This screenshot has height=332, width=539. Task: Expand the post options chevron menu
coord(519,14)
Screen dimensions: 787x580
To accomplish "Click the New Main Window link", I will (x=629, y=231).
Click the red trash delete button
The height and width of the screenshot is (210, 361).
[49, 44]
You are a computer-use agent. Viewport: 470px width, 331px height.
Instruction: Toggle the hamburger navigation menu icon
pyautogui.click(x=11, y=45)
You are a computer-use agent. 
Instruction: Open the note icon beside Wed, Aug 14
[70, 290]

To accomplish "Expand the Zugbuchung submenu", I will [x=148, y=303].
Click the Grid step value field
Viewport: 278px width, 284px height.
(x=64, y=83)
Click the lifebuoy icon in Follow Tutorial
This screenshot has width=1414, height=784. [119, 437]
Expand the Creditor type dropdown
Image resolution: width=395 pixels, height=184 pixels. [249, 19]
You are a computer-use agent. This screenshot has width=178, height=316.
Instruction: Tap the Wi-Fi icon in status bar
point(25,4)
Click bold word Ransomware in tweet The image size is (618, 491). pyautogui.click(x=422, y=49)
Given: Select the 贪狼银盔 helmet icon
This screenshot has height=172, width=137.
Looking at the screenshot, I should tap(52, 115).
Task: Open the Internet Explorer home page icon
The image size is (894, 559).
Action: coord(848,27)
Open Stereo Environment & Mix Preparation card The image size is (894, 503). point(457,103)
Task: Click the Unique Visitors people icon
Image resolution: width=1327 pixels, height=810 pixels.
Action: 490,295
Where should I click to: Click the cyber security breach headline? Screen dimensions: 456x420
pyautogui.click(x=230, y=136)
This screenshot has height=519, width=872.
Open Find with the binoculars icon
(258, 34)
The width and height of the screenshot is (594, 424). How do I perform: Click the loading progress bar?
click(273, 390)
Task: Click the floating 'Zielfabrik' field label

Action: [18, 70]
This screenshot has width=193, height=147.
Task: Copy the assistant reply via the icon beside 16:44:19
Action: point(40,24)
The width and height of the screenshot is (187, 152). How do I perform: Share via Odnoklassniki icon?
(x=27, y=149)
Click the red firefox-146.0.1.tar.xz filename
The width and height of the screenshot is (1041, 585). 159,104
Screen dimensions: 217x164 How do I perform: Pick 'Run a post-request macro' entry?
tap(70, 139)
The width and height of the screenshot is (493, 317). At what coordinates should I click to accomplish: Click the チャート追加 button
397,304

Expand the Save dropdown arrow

——————

Exercise prompt: Can you rewrite the records from the line containing "will [x=148, y=303]." up to and including the line containing "Open Stereo Environment" as a JSON list of strings, with one string per line and blank lines omitted?

Result of the task:
[
  "To accomplish \"Expand the Zugbuchung submenu\", I will [x=148, y=303].",
  "Click the Grid step value field",
  "Viewport: 278px width, 284px height.",
  "(x=64, y=83)",
  "Click the lifebuoy icon in Follow Tutorial",
  "This screenshot has width=1414, height=784. [119, 437]",
  "Expand the Creditor type dropdown",
  "Image resolution: width=395 pixels, height=184 pixels. [249, 19]",
  "You are a computer-use agent. This screenshot has width=178, height=316.",
  "Instruction: Tap the Wi-Fi icon in status bar",
  "point(25,4)",
  "Click bold word Ransomware in tweet The image size is (618, 491). pyautogui.click(x=422, y=49)",
  "Given: Select the 贪狼银盔 helmet icon",
  "This screenshot has height=172, width=137.",
  "Looking at the screenshot, I should tap(52, 115).",
  "Task: Open the Internet Explorer home page icon",
  "The image size is (894, 559).",
  "Action: coord(848,27)",
  "Open Stereo Environment & Mix Preparation card The image size is (894, 503). point(457,103)"
]